[Saved entries]

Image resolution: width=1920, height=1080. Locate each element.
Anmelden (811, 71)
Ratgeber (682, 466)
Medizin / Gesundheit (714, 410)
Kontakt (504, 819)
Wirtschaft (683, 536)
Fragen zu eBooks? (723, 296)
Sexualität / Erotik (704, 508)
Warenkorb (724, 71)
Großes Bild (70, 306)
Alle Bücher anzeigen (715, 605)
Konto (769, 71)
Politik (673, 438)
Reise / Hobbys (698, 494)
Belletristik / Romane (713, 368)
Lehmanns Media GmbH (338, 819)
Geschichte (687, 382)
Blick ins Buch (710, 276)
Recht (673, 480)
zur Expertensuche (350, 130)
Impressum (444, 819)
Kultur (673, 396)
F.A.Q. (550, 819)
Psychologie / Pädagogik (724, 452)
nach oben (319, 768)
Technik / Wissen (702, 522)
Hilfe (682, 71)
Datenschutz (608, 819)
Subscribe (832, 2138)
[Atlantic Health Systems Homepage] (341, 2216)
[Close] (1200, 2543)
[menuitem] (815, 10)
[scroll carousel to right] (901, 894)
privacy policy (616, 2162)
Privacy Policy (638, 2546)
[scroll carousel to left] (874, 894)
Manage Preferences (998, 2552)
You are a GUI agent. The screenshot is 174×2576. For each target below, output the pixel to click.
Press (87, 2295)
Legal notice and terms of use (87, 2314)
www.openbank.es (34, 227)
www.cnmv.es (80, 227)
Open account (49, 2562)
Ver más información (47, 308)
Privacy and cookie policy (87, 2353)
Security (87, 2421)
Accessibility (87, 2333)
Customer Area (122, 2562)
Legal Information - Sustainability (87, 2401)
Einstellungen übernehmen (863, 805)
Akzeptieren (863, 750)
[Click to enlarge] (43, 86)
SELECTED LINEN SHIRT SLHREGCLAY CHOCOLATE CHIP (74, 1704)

__Instructions for the task__. Could you retype every record above exactly as given?

__Your solution__.
Image resolution: width=1920, height=1080. Locate each element.
Anmelden (811, 71)
Ratgeber (682, 466)
Medizin / Gesundheit (714, 410)
Kontakt (504, 819)
Wirtschaft (683, 536)
Fragen zu eBooks? (723, 296)
Sexualität / Erotik (704, 508)
Warenkorb (724, 71)
Großes Bild (70, 306)
Alle Bücher anzeigen (715, 605)
Konto (769, 71)
Politik (673, 438)
Reise / Hobbys (698, 494)
Belletristik / Romane (713, 368)
Lehmanns Media GmbH (338, 819)
Geschichte (687, 382)
Blick ins Buch (710, 276)
Recht (673, 480)
zur Expertensuche (350, 130)
Impressum (444, 819)
Kultur (673, 396)
F.A.Q. (550, 819)
Psychologie / Pädagogik (724, 452)
nach oben (319, 768)
Technik / Wissen (702, 522)
Hilfe (682, 71)
Datenschutz (608, 819)
Subscribe (832, 2138)
[Atlantic Health Systems Homepage] (341, 2216)
[Close] (1200, 2543)
[menuitem] (815, 10)
[scroll carousel to right] (901, 894)
privacy policy (616, 2162)
Privacy Policy (638, 2546)
[scroll carousel to left] (874, 894)
Manage Preferences (998, 2552)
You are a GUI agent. The screenshot is 174×2576. For each target below, output the pixel to click.
Press (87, 2295)
Legal notice and terms of use (87, 2314)
www.openbank.es (34, 227)
www.cnmv.es (80, 227)
Open account (49, 2562)
Ver más información (47, 308)
Privacy and cookie policy (87, 2353)
Security (87, 2421)
Accessibility (87, 2333)
Customer Area (122, 2562)
Legal Information - Sustainability (87, 2401)
Einstellungen übernehmen (863, 805)
Akzeptieren (863, 750)
[Click to enlarge] (43, 86)
SELECTED LINEN SHIRT SLHREGCLAY CHOCOLATE CHIP (74, 1704)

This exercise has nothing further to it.